BOMBALAR TAKİP EDİYOR
Gazze Şeridi’nin sahil kesiminde bulunan El-Şati Mülteci Kampı’nda yaşayan 62 yaşındaki İbrahim Gurab, “Çok zor günler yaşıyoruz. Ben 62 yaşındayım ve 7 Ekim’den beri Gazze’de yaşananları daha önce yaşamamıştım. Yaşananlar hiçbir şeyle karşılaştırılamaz” dedi. “Burada hiçbir insanın, çocuğun, kadının, hayvanın ya da ağacın farkı yok, hepimiz hedef alınıyoruz” diyen Gurab, şöyle devam etti: “Güvenli alan diye bizi kandırdılar. Ama nereye gidersek gidelim bombalar bizi takip ediyor. Çadırları bile bombalıyorlar.
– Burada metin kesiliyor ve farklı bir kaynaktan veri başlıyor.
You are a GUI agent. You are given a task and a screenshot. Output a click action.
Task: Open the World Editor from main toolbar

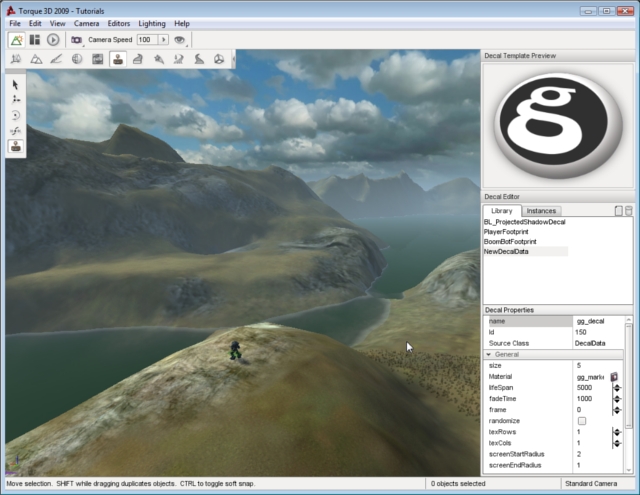pyautogui.click(x=17, y=40)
Biz mucizevi bir şekilde ölümden kurtulduk. 24 saat korku içinde günümüzü atlatmaya çalışıyoruz. Biz Gazzeliler hayatımızda pek çok zorlukla karşı karşıya kaldık. Ama ilaç, yiyecek, içecek ve çadırın bulunmadığı şu günlerde yaşadığımız gibi zorluk daha önce görmedik. Yaşam arayışındayız ama hayatı göremiyoruz, hayatı bulmak da çok zor.”
SEFALET İÇİNDEYİZ
Gazze Şeridi’nin merkezindeki Al-Magazi Kampı’ndaki evinin İşgalciler tarafından bombalanması sonucunda Refah’a göç etmeye zorlandıklarını söyleyen 23 yaşındaki Muhammed Bakir de, şunları anlattı: “Güneydeki insan nüfusunun artmasıyla İşgalciler şimdi de buraları bombalamaya başladı. Burada yaşam mücadelesi vermek çok zor, sefalet içerisinde nefes almaya çalışıyoruz. Naylon çadır bile bulamıyoruz. Suyumuz yok, yiyeceğimiz yok, elektrik yok. Bazen yağmur yağıyor ve hepimiz mutlu oluyoruz, bidonlarımızı suyla dolduruyoruz. Yağmur yaşamımız için bir yandan bizi beslerken bir yandan çadır kentleri su basıyor ve çamur içinde yaşıyoruz.”
Ölüme sürükleniyoruz
Gazze Şeridi’nin ortasındaki Nuseyrat Kampı’nda yaşayan 41 yaşındaki Mustafa Ayyaş, “Bu kadar ağır saldırıları Gazze’de daha önce hiç yaşamamıştım. Bu yaşadıklarımız Nekbe’den de daha kötü. Yaşlı, genç, çocuk demeden kurşun ve ateş altında evlerimizi terk etmeye zorlanıyoruz. Kimimiz canını kurtarırken, kimimiz ise şehit oluyor. İnsanın evini terk etmesi ve evsiz bir şekilde sokaklarda kalması çok zor bir şey. Evlatlarım için yola koyulduk. Fakat Refah’a gelince çadır bulamadık, bombaların altında yıkık evlerin üstünde uyuduk. Şuan kamplarda kalabalık ve malzeme yetersizliği nedeniyle salgın hastalıklar arttı. Çocuklarımızı ve kadınlarımızı bu şartlarda ölüme sürüklüyoruz” diye konuştu.